I step where the lantern's light beckons, letting its glow push against the pressing darkness.
I took Aeternus to the wall, but the blade finds no purchase on the glassy stone. There are no pillars or runes anymore, ust smooth, unbroken rock as if the world itself forgot the hands that shaped it.
The lantern hovers ahead in patient arcs.
Yet the flame within won't die. Every so often, that flame pulses brighter, an echo of something older than walls or wards.
Something older than the bones I carry.
No illusions drift here, only silence thick as tomb air. Carida's remains rest secure, tucked beneath the battered mask near my ribs.
I press on.
The corridor opens abruptly into a vast chamber that swallows the lantern's radiance.
Its height rivals cathedrals, arches vanishing in gloom far above.
Statues crowd the perimeter, faceless things slumped against the walls. Their outlines flicker in half-light, revealing cracked limbs and mutilated silhouettes.
This proving path has brought me to a place I don't understand.
In the chamber's center stands a stage of worn steps, ringed by ankle-deep water rippling with an unseen disturbance.
An energy crawls across the stones.
The lantern drifts closer to the stage. Its glow intensifies, turning from a dull orange to bright silver-white.
And at the stage's center, enthroned on the twisted remains of a seat that once boasted divine lines, looms Loremonos, or what remains of him.
The true him.
this is the true Loremonos or at least the corrupted part of him. Corruption has warped his once-majestic form into a towering abomination of muscle and old divinity. Black sinews cross a skeletal torso etched with cracks where vile fluid oozes.
The throne looms before me, a grotesque monument of corruption. Lormenos sits entangled in his own flesh, horns spiraling in patterns that hurt to follow.

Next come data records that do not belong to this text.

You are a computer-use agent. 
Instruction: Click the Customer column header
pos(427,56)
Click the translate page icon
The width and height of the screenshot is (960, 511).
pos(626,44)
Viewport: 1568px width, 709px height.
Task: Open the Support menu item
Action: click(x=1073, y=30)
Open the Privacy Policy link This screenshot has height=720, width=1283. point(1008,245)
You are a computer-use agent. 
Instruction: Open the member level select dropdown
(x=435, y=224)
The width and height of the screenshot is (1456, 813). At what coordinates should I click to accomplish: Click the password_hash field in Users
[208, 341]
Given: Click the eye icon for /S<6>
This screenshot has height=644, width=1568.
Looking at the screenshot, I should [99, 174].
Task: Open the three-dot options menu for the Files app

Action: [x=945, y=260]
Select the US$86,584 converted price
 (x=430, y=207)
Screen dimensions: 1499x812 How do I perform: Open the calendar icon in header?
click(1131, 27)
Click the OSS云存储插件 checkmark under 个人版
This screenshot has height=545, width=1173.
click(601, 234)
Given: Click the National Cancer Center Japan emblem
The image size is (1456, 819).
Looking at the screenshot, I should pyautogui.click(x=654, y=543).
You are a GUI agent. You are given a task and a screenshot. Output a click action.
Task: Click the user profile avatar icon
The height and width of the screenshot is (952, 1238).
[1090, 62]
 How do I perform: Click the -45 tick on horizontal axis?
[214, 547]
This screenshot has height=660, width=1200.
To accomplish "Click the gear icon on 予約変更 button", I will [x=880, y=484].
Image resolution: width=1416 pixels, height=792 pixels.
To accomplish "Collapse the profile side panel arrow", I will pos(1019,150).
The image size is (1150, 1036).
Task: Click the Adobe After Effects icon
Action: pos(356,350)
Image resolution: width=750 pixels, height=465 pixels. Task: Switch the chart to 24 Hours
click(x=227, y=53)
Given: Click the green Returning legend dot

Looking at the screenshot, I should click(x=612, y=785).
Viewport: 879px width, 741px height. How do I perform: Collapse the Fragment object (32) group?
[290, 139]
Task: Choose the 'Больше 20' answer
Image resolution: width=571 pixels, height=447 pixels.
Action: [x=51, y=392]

Thick cords of muscle anchor him to the broken seat, each strand pulsing in time with ripples that disturb the water at my feet.
The pool carries something wrong. Not corruption exactly, but an essence that should not exist in any realm - mortal or divine.
Failed pilgrims litter the throne's base. Bones bleached white, armor corroded to nothing. Their positions tell stories of final moments - some crawling, others frozen mid-stride.
All sought to pass this test. None survived.
This is not the same thing I saw before stepping on to proving path.
The god-thing's head turns toward the approaching lantern. A tremor runs through those anchoring tendons, and darkness flows from the chamber's edges like spilled ink, drawn to his twisted presence.
But the lantern burns brighter, its silver light cutting clean lines through shadow. As it draws closer, Lormenos' form seems to split.
The lantern's light reveals truth. Two forms occupy the throne, one corrupted, one preserved.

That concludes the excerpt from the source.